Sie sehnte sich danach, ihre Liebe zu bekennen, über eine Zukunft zu sprechen, in der sie zusammen sein konnten, aber das wäre nicht loyal dem Mann gegenüber gewesen, der ihnen beiden vertraute. Ganz plötzlich wurde ihr bewusst, dass sie kurz davor gewesen war, sich dem Mann hinzugeben, den sie mehr liebte, als sie es sich jemals erträumt hatte, und ihr lieber Percy lag oben mit ständigen Schmerzen, brauchte sie, vertraute ihr. Auf einmal durchzuckte sie Abscheu über ihr eigenes Verhalten. Wie konnte sie einen Mann, der so viel für sie getan hatte, so abscheulich behandeln?
„Ich weiß, wir müssen warten, aber eines Tages …“, begann Brock, doch sie stieß ihn von sich, schüttelte den Kopf, und Entsetzen über das, was sie da tat, erfüllte sie.
„Nein, wir dürfen so etwas nicht einmal denken. Wir müssen an Percy denken. Er vertraut uns, Brock. Das hier ist falsch. Schlecht.“
Brock trat zurück, sah sie an, bemerkte das Entsetzen in ihren Augen, und ließ sie los. Dabei trat ein so schmerzvoller Ausdruck in sein Gesicht, dass Samantha ihre Worte am liebsten zurückgenommen hätte, aber sie konnte sich nur abwenden, so durcheinander fühlte sie sich.

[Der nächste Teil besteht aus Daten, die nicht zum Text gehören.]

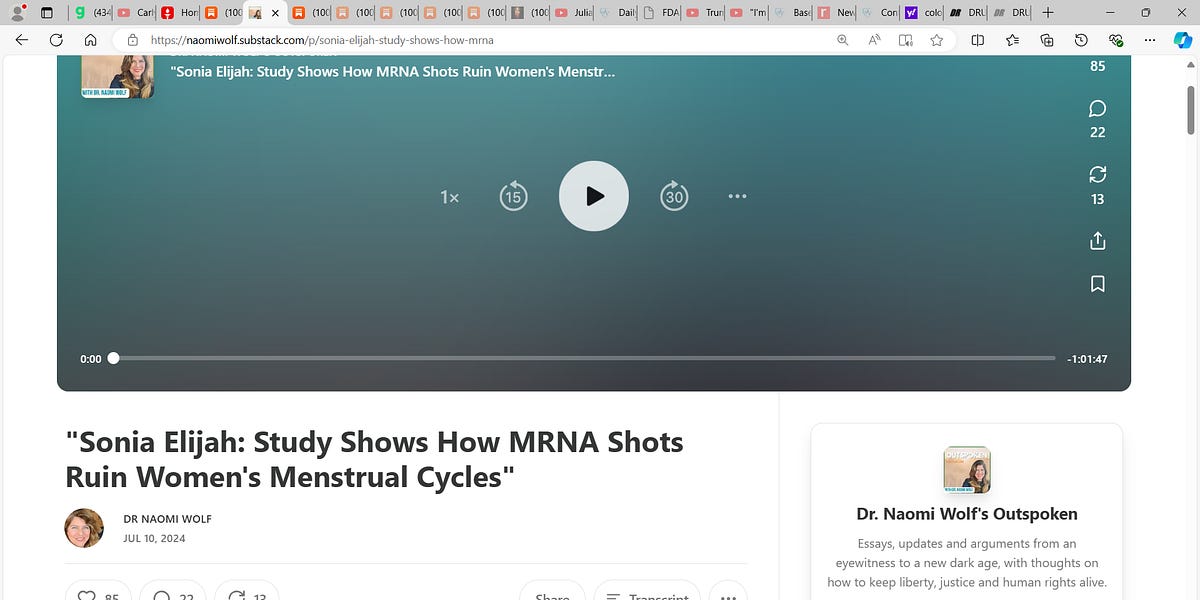Share the post via the share arrow icon
The height and width of the screenshot is (600, 1200).
click(x=1097, y=240)
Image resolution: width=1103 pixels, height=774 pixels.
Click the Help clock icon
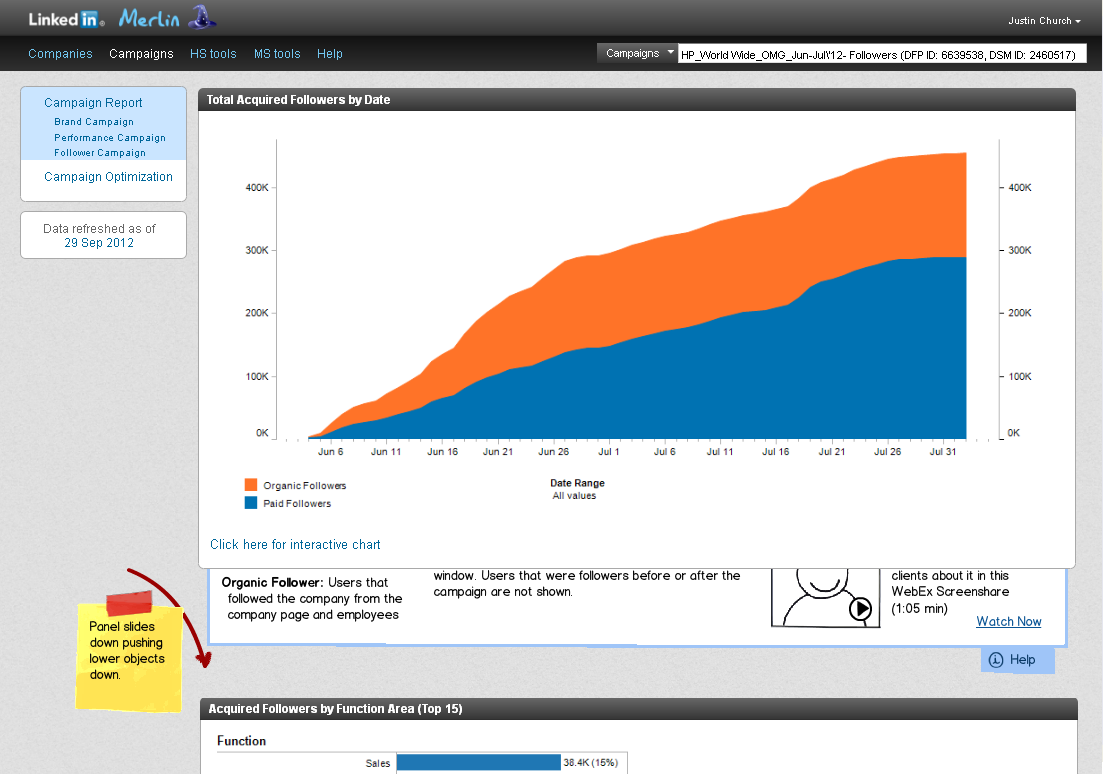pyautogui.click(x=995, y=660)
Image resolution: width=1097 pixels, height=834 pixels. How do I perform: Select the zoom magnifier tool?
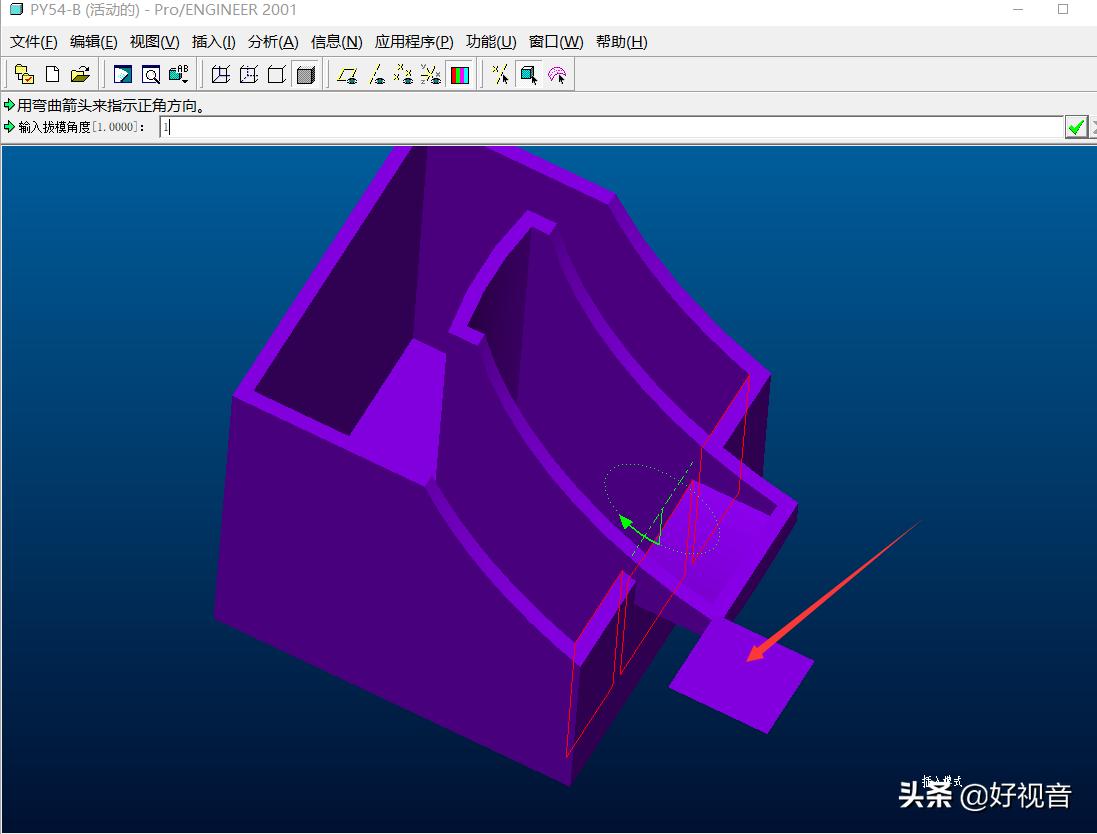(x=151, y=75)
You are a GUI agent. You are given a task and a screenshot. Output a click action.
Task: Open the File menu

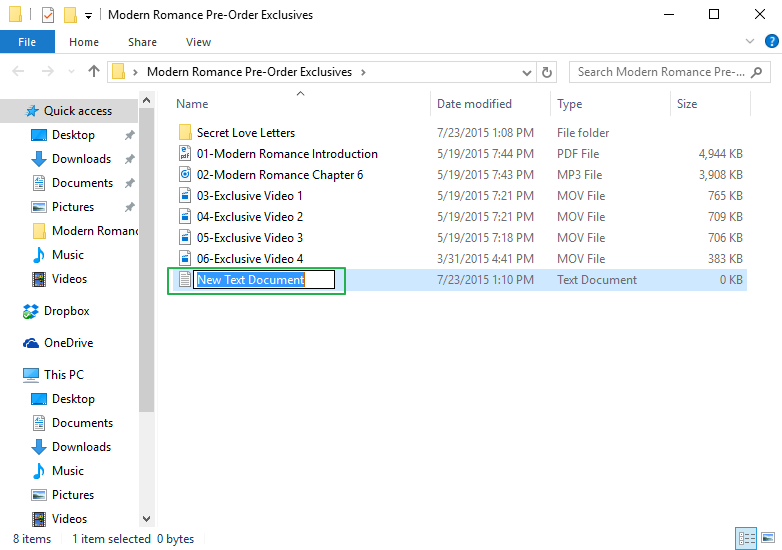pos(27,42)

„Ich werde nicht mehr zu Besuch kommen, bis ich zum Regiment zurückkehre“, sagte er. „Aber wenn Sie irgendetwas brauchen, gehen Sie zu meinem Vater. Er wird Ihnen helfen.“
Samantha blieb allein zurück, und sie glaubte, das Herz würde ihr brechen, aber da wusste sie noch nicht, dass noch Schlimmeres sie erwartete. Der Schmerz, den sie jetzt empfand, würde noch um ein Zehnfaches anwachsen und für immer bei ihr bleiben.
Major Harry Brockley, von seinen Freunden Brock genannt, stand vor dem Kloster und starrte auf die abweisenden grauen Mauern. Er hatte diesen Ort zum letzten Mal besucht, und das Gefühl der Leere, das er empfand, schien ihn vollkommen auszufüllen.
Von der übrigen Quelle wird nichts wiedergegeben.